Marcelino Román supo del desarraigo. “Derrumbados afanes fundadores: taperas./ Montoncitos de historia, rastros de vida rota./ ¡Adiós querencia, hogar, enseres, sementeras!/ ¡Tanta gente sin tierra por la tierra rebota!”. Eso dice en su obra Taperas, y luego en Un Rancho: “En el rancho que aprende a ser tapera/ un fuego de biznaga apenas arde”.[35]

 

Amontonados en el desierto

Amontonar personas en un mismo lugar no preparado para la vida decente con comodidades, higiene, seguridad, espacios de recreación y oficios: eso es hacinarlas.

En la región litoral se constata y no debe atribuirse a la superpoblación. Entre Ríos cuenta con 16 habitantes por kilómetro cuadrado y tiene vastas extensiones con menos de uno, por el éxodo rural y semiurbano hacia la creciente concentración de almas en el gran Paraná y otras pocas ciudades. Cuba o Costa Rica rondan los 100 habitantes por km2.  En un territorio un poco mayor que el de Entre Ríos, Corea del Sur tiene 50 millones de habitantes, casi 500 por km2. Nosotros apenas superamos el millón y siempre parece que sobramos, cuando sabemos que si cada entrerriano tuviera acceso a una hectárea (una familia de diez miembros, 10 ha), todos los habitantes de la provincia ocuparíamos sólo un cuarto de la superficie productiva. Entre Ríos podría contar con corredores protegidos de biodiversidad en las costas de sus ríos y arroyos en millones de hectáreas, sin afectar la vida de los humanos, y apenas protege hoy unos pocos miles de hectáreas en zonas no sostenibles, por el aislamiento de las especies.

-----

[Partes del ejercicio]
1. ¿Puedes repetir del texto sobre Entre Ríos el fragmento que empieza con las palabras que contienen "Amontonados en el" y termina con "eso es hacinarlas."?
2. ¿Concuerdan con el texto sobre Entre Ríos estas afirmaciones? (a) Entre Ríos tiene 16 habitantes por kilómetro cuadrado. (b) El hacinamiento en la región litoral se debe a la superpoblación. (c) Corea del Sur tiene un territorio menor que el de Entre Ríos. Contesta sí o no a cada una y cita las palabras del texto que lo deciden.

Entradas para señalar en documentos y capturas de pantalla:
-----

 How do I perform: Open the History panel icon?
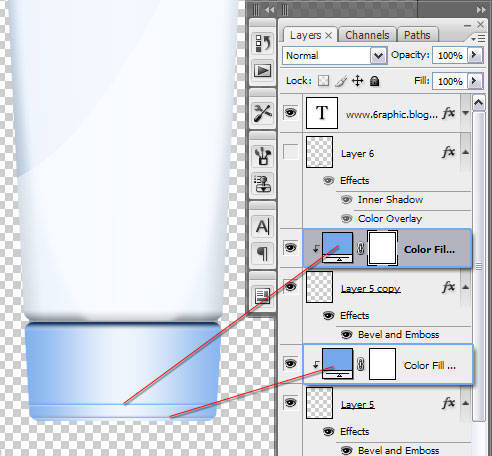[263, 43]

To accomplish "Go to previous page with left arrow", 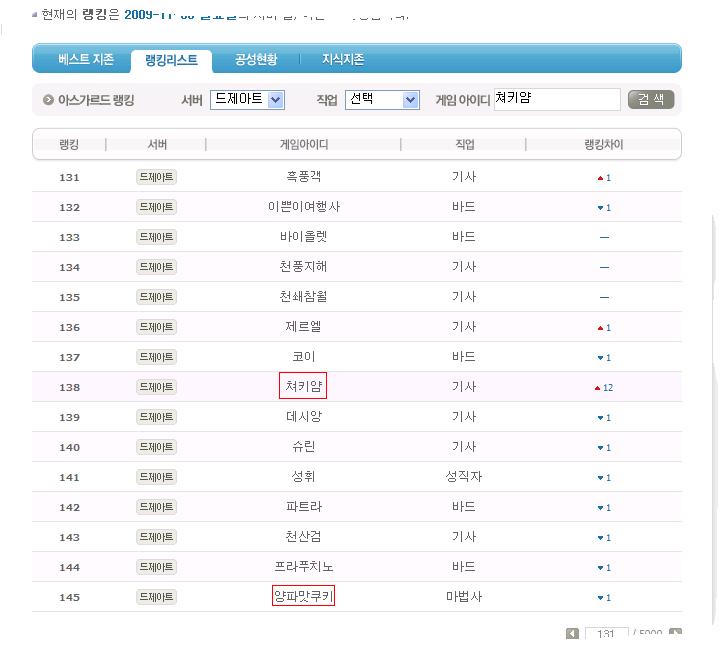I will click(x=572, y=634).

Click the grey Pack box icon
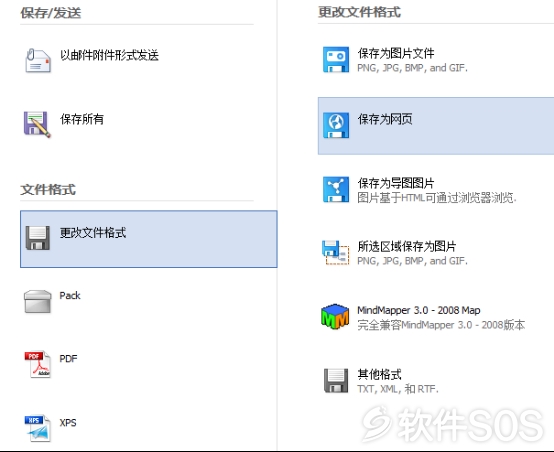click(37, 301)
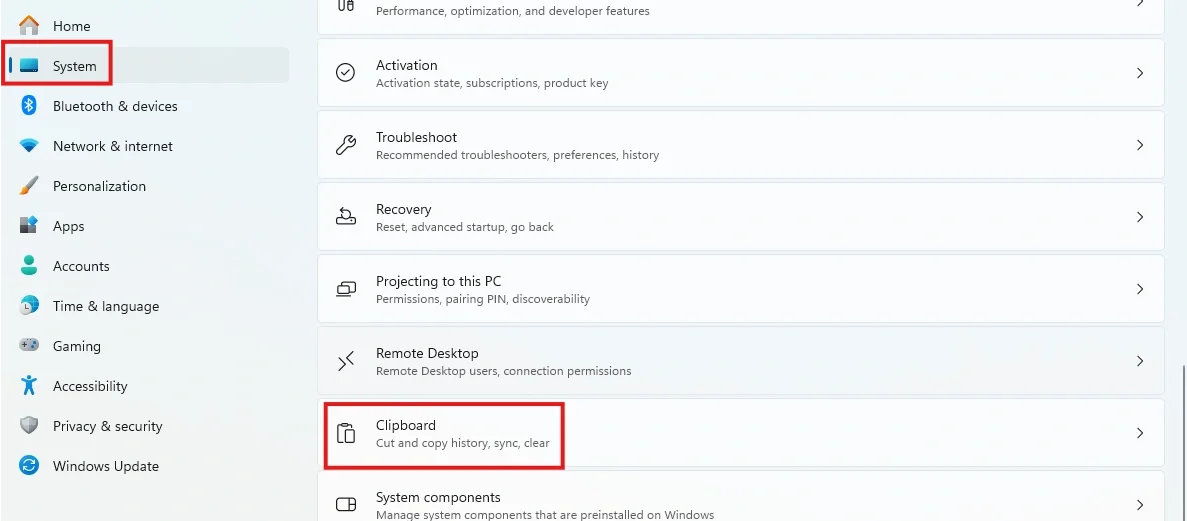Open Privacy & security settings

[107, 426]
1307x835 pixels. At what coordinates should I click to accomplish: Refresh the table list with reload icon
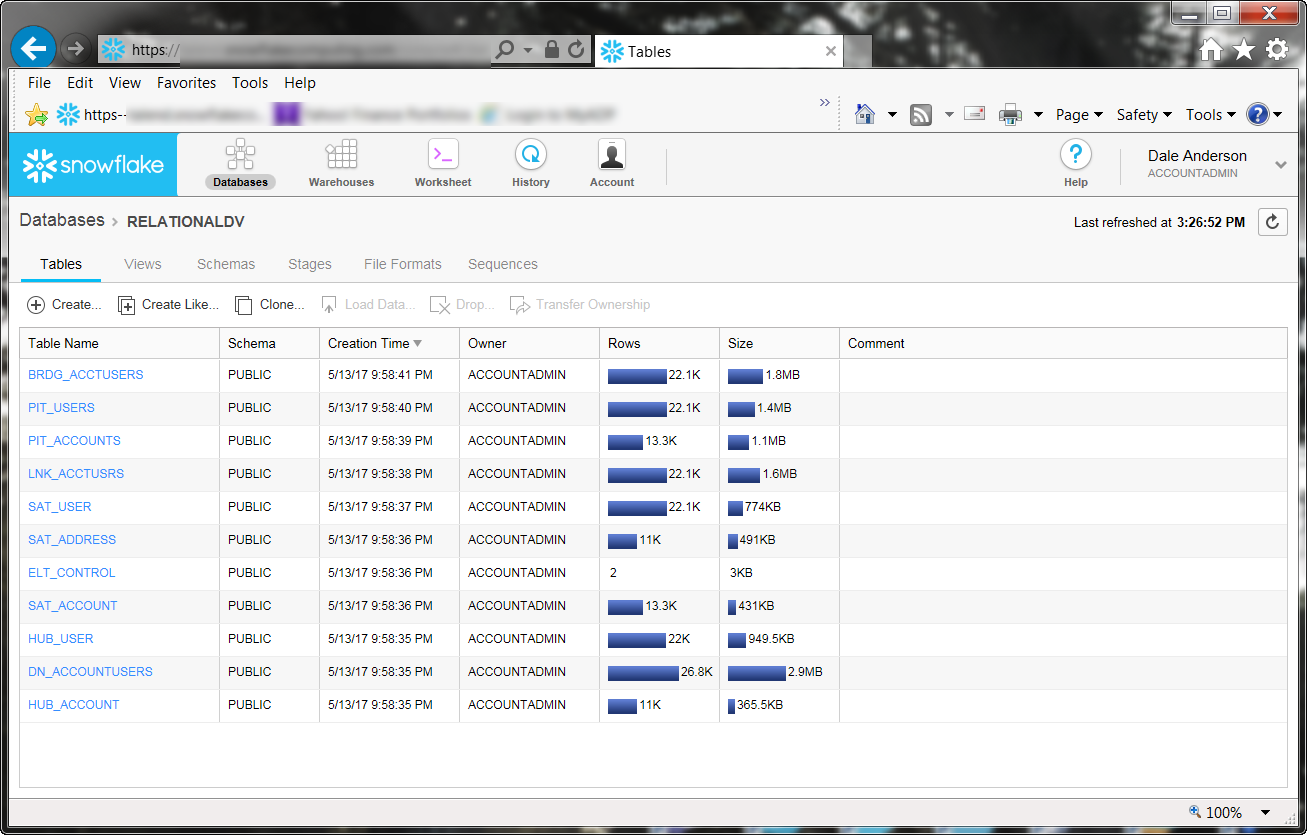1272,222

-----

[Respuestas dadas]
1.
Amontonados en el desierto

Amontonar personas en un mismo lugar no preparado para la vida decente con comodidades, higiene, seguridad, espacios de recreación y oficios: eso es hacinarlas.

2.
(a) Sí: "Entre Ríos cuenta con 16 habitantes por kilómetro cuadrado".
(b) No: "En la región litoral se constata y no debe atribuirse a la superpoblación".
(c) No: "En un territorio un poco mayor que el de Entre Ríos, Corea del Sur tiene 50 millones de habitantes".